→ **Problem to work on**
Transcribe the material from its first line onward, ending with the line that contains "spring nail colour (541, 1390)" and adding nothing beyond it.

....

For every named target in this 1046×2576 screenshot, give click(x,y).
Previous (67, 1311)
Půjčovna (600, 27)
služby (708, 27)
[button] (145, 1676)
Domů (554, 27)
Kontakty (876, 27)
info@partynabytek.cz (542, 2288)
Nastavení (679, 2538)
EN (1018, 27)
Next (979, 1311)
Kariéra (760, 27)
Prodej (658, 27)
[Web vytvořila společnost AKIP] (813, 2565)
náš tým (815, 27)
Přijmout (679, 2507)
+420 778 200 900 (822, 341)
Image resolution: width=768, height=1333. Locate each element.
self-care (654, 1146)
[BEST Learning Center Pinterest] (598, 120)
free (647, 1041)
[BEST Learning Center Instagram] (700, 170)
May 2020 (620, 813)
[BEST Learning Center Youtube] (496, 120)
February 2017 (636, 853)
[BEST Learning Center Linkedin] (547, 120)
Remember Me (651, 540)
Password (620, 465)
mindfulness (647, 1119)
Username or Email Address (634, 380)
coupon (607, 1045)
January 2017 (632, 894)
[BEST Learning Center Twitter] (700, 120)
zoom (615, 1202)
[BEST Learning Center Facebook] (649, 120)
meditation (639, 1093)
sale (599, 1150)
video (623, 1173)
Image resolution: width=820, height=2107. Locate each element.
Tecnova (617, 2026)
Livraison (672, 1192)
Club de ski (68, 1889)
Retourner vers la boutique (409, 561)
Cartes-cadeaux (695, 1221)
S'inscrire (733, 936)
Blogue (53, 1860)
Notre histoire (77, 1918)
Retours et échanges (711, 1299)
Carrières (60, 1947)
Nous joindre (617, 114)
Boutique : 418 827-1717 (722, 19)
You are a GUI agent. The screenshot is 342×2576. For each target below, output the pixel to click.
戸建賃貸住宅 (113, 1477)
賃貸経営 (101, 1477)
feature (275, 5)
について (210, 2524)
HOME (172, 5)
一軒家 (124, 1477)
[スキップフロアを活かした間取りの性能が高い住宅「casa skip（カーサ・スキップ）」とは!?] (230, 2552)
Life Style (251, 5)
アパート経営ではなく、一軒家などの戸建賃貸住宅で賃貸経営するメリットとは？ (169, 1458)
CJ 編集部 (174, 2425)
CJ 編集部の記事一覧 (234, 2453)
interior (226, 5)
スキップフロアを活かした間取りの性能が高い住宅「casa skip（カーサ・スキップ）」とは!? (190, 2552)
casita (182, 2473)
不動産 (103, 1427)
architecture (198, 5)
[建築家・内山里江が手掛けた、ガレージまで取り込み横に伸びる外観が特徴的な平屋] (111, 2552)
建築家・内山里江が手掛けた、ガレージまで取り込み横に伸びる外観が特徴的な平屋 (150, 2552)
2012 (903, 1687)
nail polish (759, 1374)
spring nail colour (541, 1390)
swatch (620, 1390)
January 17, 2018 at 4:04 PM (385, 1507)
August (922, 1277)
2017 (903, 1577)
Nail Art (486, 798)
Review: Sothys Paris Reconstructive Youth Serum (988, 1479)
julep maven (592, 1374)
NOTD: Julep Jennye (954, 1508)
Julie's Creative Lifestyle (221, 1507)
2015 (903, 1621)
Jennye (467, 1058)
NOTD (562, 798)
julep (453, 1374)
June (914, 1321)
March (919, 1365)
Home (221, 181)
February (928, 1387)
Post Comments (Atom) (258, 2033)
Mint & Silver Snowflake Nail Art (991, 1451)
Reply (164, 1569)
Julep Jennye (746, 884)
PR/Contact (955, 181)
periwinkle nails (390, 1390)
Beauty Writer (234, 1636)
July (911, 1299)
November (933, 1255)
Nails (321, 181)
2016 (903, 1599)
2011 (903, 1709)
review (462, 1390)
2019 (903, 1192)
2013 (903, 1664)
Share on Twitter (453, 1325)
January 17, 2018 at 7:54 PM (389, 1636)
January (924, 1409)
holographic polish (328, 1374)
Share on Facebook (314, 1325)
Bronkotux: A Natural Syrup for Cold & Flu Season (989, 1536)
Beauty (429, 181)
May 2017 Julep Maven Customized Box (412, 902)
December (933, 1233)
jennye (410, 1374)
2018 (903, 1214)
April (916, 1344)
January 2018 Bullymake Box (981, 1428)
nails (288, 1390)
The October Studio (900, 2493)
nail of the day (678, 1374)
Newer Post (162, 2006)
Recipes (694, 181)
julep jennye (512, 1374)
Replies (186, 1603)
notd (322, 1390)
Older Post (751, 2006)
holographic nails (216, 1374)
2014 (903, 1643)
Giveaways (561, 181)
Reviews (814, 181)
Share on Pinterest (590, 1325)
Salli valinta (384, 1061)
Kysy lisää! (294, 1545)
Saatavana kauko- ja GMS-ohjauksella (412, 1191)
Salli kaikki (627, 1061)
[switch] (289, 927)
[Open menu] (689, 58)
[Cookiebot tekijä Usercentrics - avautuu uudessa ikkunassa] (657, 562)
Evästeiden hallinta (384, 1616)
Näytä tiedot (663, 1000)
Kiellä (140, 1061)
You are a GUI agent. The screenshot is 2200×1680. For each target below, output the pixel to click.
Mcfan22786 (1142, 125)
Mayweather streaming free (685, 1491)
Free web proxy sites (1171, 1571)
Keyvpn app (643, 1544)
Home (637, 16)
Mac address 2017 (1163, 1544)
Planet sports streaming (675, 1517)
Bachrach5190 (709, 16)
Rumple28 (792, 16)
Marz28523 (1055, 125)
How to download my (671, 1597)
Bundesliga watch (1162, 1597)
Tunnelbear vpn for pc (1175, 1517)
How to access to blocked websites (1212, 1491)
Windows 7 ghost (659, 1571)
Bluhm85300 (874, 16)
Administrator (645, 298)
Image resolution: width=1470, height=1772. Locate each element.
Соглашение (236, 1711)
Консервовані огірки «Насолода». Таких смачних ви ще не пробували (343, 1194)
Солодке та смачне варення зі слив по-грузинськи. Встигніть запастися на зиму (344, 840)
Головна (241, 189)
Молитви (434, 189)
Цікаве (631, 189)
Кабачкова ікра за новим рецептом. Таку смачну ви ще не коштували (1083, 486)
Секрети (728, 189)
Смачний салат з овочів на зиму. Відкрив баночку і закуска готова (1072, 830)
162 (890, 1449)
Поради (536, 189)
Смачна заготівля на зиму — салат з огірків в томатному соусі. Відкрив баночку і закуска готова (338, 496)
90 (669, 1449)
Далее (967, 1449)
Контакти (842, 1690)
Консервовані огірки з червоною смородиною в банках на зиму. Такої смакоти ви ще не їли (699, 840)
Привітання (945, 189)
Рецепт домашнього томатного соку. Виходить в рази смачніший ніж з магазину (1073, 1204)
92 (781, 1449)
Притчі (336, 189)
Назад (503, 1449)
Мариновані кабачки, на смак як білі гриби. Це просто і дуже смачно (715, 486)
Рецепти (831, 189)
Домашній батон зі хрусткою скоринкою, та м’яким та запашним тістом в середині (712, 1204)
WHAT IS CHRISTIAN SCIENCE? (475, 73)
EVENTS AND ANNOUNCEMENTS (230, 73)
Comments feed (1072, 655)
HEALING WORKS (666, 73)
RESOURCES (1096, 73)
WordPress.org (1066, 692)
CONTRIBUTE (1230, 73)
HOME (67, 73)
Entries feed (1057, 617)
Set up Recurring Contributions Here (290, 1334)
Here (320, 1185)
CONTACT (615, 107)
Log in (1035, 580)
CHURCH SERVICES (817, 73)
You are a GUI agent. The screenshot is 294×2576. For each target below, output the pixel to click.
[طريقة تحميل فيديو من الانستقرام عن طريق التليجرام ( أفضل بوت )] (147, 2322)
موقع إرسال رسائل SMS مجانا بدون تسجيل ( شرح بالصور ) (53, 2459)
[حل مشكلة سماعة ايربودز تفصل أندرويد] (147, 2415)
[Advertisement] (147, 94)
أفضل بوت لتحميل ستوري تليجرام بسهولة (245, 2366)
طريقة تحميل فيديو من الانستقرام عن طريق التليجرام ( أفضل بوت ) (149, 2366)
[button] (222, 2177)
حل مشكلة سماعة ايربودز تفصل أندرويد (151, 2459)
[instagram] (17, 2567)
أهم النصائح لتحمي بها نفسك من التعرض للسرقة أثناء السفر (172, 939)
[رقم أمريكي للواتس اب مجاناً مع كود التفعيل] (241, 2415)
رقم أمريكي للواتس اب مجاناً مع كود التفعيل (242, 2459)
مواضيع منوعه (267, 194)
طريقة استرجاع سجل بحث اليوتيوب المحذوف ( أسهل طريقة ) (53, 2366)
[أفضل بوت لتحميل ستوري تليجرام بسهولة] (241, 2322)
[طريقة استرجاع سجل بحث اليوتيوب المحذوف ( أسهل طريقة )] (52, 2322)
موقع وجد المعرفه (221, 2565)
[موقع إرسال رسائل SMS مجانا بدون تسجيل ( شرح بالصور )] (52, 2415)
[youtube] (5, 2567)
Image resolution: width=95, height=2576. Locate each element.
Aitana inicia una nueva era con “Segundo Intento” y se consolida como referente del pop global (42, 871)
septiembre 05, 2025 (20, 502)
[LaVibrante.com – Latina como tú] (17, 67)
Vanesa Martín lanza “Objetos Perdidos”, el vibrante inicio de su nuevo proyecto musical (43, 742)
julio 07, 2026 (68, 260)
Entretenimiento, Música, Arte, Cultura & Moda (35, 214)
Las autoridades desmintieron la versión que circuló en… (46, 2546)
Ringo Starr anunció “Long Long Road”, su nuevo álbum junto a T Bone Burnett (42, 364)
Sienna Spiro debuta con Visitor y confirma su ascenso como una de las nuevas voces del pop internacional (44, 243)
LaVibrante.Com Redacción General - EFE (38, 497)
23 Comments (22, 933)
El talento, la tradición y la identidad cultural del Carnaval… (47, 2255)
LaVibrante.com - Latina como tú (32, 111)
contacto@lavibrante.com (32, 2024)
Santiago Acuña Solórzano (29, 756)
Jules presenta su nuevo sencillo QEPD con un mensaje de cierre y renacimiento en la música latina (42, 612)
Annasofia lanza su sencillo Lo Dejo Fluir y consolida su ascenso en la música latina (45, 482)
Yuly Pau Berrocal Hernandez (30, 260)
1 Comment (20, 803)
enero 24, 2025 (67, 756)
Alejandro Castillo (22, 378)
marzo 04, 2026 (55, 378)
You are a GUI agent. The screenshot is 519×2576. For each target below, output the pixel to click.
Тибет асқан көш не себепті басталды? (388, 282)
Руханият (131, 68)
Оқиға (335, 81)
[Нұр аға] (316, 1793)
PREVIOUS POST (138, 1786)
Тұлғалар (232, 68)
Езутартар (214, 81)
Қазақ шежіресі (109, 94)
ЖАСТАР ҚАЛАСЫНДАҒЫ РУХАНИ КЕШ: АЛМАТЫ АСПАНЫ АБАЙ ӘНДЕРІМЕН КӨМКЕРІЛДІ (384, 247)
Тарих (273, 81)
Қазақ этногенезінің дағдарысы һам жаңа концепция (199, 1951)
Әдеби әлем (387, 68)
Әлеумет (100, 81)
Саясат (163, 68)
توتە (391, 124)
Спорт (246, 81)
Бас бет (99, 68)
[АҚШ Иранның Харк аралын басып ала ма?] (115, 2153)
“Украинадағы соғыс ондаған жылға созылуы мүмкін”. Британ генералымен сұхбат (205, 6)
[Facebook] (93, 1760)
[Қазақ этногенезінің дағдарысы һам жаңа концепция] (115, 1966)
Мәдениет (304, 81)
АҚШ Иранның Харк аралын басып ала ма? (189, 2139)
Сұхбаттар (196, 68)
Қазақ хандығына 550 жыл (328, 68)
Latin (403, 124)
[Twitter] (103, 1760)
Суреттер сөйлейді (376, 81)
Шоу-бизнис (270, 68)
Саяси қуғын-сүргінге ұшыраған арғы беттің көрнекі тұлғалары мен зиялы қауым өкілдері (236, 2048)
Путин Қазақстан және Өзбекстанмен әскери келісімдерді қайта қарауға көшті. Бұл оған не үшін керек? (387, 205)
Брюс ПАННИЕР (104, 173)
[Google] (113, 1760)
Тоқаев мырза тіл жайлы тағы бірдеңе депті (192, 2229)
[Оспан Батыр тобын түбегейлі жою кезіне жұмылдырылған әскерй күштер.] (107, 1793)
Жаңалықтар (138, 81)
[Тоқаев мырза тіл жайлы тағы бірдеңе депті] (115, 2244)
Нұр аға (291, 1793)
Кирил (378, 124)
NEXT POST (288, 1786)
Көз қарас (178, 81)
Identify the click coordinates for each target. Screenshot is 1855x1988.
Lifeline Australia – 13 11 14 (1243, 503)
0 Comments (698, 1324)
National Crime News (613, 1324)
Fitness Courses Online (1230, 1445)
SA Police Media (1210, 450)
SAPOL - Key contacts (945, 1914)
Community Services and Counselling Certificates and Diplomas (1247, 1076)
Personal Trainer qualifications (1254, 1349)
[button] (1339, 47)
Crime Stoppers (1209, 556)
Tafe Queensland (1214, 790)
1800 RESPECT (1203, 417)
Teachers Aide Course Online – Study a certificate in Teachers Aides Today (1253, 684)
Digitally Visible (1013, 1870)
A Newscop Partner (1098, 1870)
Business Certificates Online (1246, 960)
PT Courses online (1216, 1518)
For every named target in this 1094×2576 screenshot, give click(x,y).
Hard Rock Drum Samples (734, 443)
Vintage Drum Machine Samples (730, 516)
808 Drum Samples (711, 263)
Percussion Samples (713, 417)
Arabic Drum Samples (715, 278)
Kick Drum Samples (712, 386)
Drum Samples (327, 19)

....

→ **Result for this exercise**
For every named target in this 1046×2576 screenshot, give click(x,y).
Previous (67, 1311)
Půjčovna (600, 27)
služby (708, 27)
[button] (145, 1676)
Domů (554, 27)
Kontakty (876, 27)
info@partynabytek.cz (542, 2288)
Nastavení (679, 2538)
EN (1018, 27)
Next (979, 1311)
Kariéra (760, 27)
Prodej (658, 27)
[Web vytvořila společnost AKIP] (813, 2565)
náš tým (815, 27)
Přijmout (679, 2507)
+420 778 200 900 (822, 341)
Image resolution: width=768, height=1333. Locate each element.
self-care (654, 1146)
[BEST Learning Center Pinterest] (598, 120)
free (647, 1041)
[BEST Learning Center Instagram] (700, 170)
May 2020 (620, 813)
[BEST Learning Center Youtube] (496, 120)
February 2017 (636, 853)
[BEST Learning Center Linkedin] (547, 120)
Remember Me (651, 540)
Password (620, 465)
mindfulness (647, 1119)
Username or Email Address (634, 380)
coupon (607, 1045)
January 2017 (632, 894)
[BEST Learning Center Twitter] (700, 120)
zoom (615, 1202)
[BEST Learning Center Facebook] (649, 120)
meditation (639, 1093)
sale (599, 1150)
video (623, 1173)
Image resolution: width=820, height=2107. Locate each element.
Tecnova (617, 2026)
Livraison (672, 1192)
Club de ski (68, 1889)
Retourner vers la boutique (409, 561)
Cartes-cadeaux (695, 1221)
S'inscrire (733, 936)
Blogue (53, 1860)
Notre histoire (77, 1918)
Retours et échanges (711, 1299)
Carrières (60, 1947)
Nous joindre (617, 114)
Boutique : 418 827-1717 (722, 19)
You are a GUI agent. The screenshot is 342×2576. For each target below, output the pixel to click.
戸建賃貸住宅 (113, 1477)
賃貸経営 (101, 1477)
feature (275, 5)
について (210, 2524)
HOME (172, 5)
一軒家 (124, 1477)
[スキップフロアを活かした間取りの性能が高い住宅「casa skip（カーサ・スキップ）」とは!?] (230, 2552)
Life Style (251, 5)
アパート経営ではなく、一軒家などの戸建賃貸住宅で賃貸経営するメリットとは？ (169, 1458)
CJ 編集部 (174, 2425)
CJ 編集部の記事一覧 (234, 2453)
interior (226, 5)
スキップフロアを活かした間取りの性能が高い住宅「casa skip（カーサ・スキップ）」とは!? (190, 2552)
casita (182, 2473)
不動産 (103, 1427)
architecture (198, 5)
[建築家・内山里江が手掛けた、ガレージまで取り込み横に伸びる外観が特徴的な平屋] (111, 2552)
建築家・内山里江が手掛けた、ガレージまで取り込み横に伸びる外観が特徴的な平屋 (150, 2552)
2012 (903, 1687)
nail polish (759, 1374)
spring nail colour (541, 1390)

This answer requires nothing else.